Techniques, tools, and exploits linked in this post are not reviewed for quality or safety. Do your own research and testing. This post is cross-posted on SIXGEN's blog.

News

• Trick & Treat! 🎃 Paying Leets and Sweets for Linux Kernel privescs and k8s escapes. Exploit a k8s environment to earn $31,337-$50,337 USD! More details here.
• Protecting your device information with Private Set Membership. This cryptographic process could be useful for all kinds of sensitive data lookups (i.e. is my password in a breach?).
• MalAPI.io launches. MalAPI.io can be used when developing malware (for legal purposes of course) or when analyzing the source code of malware. It's a MITRE ATT&CK matrix for Windows APIs.
• Announcing the DEF CON 30 Call For Contests & Events!. Start planning early!
• Google Docs in a clean-room browser. Just an example of how much duct tape and glue

Techniques

• Neat SIP bypass for macOS. system_installd executes a zsh shell and has an entitlement to bypass SIP. Microsoft found a way to leverage this to run commands with the same entitlement with /etc/zshenv. How many more ways are there? Full Microsoft post: Shrootless.
• Create a proxy DLL with artifact kit. DLL proxying is a great way to persist and in some cases elevate privileges. This post shows how to use the official artifact kit to turn a Cobalt Strike DLL into a "function proxy."
• Lateral Movement 101. The old favorites are here, but perhaps there are details you've missed? Rasta also dropped new C# related projects today: D/Invoke Baguette.
• Kernel Karnage – Part 2 (Back to Basics). EDRs are moving to the kernel, and drivers can provide great local privilege escalation opportunities. This post explores the ability to hook other driver's (EDR) functions. Want to start debugging the windows kernel? This 101 post was released yesterday.
• Technical Advisory – Apple XAR – Arbitrary File Write (CVE-2021-30833). These types of archive extraction arbitrary file writes can be great for phishing and even local privilege escalation (if a program accepts an archive and extracts it at a higher privilege level). Fixed in 12.0.1.
• CVE-2021-30920 - CVE-2021-1784 strikes back - TCC bypass via mounting. macOS 12 has a regression that allows users to mount over ~/Library and this the TCC database. Yikes! Fixed in 12.0.1.
• Tortellini in Brodobuf. Serializing data just adds a layer of unpacking, not security. This post goes from manual decode and exploitation proof to writing a sqlmap tamper script to automate it.
• Understanding SysCalls Manipulation. Direct syscalls have been around for a while, but this technique makes sure they jmp back to memory space of NTDLL.DLL to avoid suspicious of the kernel returning to program memory space it should't (i.e. the location of your direct syscall). Sneaky! PoC here.

Tools and Exploits

• quiet-riot is an enumeration tool for scalable, unauthenticated validation of AWS principals; including AWS Acccount IDs, root e-mail addresses, users, and roles. Check out the blog post here.
• DInvoke is a library to dynamically invoke arbitrary unmanaged code from managed code without P/Invoke. Fork of D/Invoke by TheWover, but refactored to .NET Standard 2.0 and split into individual NuGet packages.
• Metsubushi is a Go project to generate droppers with encrypted payloads automatically.

New to Me

This section is for news, techniques, and tools that weren't released last week but are new to me. Perhaps you missed them too!
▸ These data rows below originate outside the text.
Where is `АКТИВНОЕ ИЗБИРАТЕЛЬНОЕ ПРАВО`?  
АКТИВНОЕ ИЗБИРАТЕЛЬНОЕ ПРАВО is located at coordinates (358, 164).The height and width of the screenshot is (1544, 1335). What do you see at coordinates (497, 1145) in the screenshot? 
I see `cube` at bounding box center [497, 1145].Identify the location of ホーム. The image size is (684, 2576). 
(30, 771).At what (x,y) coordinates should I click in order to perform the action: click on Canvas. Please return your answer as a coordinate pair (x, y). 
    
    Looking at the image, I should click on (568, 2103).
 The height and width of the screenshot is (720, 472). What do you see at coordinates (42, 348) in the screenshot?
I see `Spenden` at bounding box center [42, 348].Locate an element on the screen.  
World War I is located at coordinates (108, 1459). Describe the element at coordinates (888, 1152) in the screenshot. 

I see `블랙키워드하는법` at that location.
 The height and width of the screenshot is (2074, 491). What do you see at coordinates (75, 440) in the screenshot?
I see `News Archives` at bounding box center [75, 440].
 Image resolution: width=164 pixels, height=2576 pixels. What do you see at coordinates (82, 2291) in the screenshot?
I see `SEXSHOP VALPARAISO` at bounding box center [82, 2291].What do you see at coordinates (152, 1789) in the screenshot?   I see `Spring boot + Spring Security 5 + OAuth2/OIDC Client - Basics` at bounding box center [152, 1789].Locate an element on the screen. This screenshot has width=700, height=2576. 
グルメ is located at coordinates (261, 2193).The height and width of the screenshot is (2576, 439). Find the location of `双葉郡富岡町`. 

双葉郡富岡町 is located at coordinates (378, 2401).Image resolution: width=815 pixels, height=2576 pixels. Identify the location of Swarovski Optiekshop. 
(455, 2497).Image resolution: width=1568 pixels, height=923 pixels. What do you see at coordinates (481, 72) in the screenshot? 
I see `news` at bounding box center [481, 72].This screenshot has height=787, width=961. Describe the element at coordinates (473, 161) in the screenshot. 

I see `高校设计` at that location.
• melting-cobalt scans for Cobalt Strike teamservers, grabs beacons that allow staging, and stores their configs. No reason to leave staging enabled these days...
• dockerized-android is a container-based framework to enable the integration of mobile components in security training platforms.

Techniques, tools, and exploits linked in this post are not reviewed for quality or safety. Do your own research and testing. This post is cross-posted on SIXGEN's blog.